Anyway, Greg (if that's your real name), you have my attention.
Now: why the journal thing? Because I used to do that as a "Big A-hole + struggling writer +
procrastinating on screenplay." I let it go.
It has been years since I really just typed as fast as possible.
Catharsis. Good for the brain. Ideas spring forth as if from elsewhere.
See, I thought you were Mr. Poopy Head. He's a character who showed up about a year ago when
the kids at Belen Middle School, Belen, NM started threatening each other on my site.
The whole thing got too much exposure, and is explained on seeuinhell.com at "Free Speech in
New Mexico." Mr. Poopy Head (as we call him) started posing as me and my friends, and our
various alter egos, and was really funny, albiet a bit annoying. He spoke of etherial
"dotcom millionaires" as did you, although with a more ... unrefined ... writing style.
If you are he, then you have learned much, Grasshopper. If not, then the page is worth
checking out ... Wild.
If you are really Greg Szimonisz, then the irony flows thick as ... well, blood.
Imagine the battling Cruzman Szimoniszes! The evil uncle Cruzman and the random web Cruzman.
One in black, the other in ... black. That is the preferred interpretation, although
I may have been duped by thinking so.
As to the Movie?: Don't recall, but I do remember that the Szimonisz I saw was on a
credit for a special feature to a feature film. I watch A LOT of movies, so it's
safe to say I'll never remember.

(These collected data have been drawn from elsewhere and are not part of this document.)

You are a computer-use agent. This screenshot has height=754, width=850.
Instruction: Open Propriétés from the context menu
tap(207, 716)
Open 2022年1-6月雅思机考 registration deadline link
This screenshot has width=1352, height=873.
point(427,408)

Hey, ask a relative.
Cruzman Szimonisz, CEO anthraxgram.com
4/30/02, 10:30 p.m. - Szimonisz sizes it up
TC Johnston, Esq.
I'm the one that should be cynical. i can't believe anybody saw my name on
the end of a DVD supplementary movie and thought it was so surreal that they
took note and haphazardly used it on their website journal. that's
if it was a DVD thing, it was probably a short documentary on the end of
Quills that i edited, about the production designer.
A. I can't believe you actually watched the documentary about the Prod
Designer, and B. I can't believe you watched the credits. But alas, there
is no other explanation I can come up with.
yeah--the whole middle-school name calling thing is what google actually
found first, (TRACY LOPEZ, YOU ARE A FAT HORE!!) and I thought maybe it
was my cousin using a nickname (he's a lot younger than me--just started
high school) in VA. then, i found your journal and was completely fucking
boggled, because heís not a lawyer and he doesnít chain smoke. good god.
what a bizarre thing. gotta love the internet.
I was wondering, how did those kids in NM find your website anyway? it
turned into kind of a legal hassle? i'll have to go check that out again.
stalk you later,
4/30/02, 10:45 p.m. - Cruzman has a heart
attack and sums
I'll have more on this subject later. Gotta sleep. Right now all I can say is, Oh My Fucking God.
I did see Quills, I do watch the special features, and I ALWAYS watch the credits
(You deserve it, you know.) And the Quills thing is too Obscure for you to be making it up.
Not so cynical now. ...
I'll also note ... this is now a story that can be double checked. Thanks to netflix.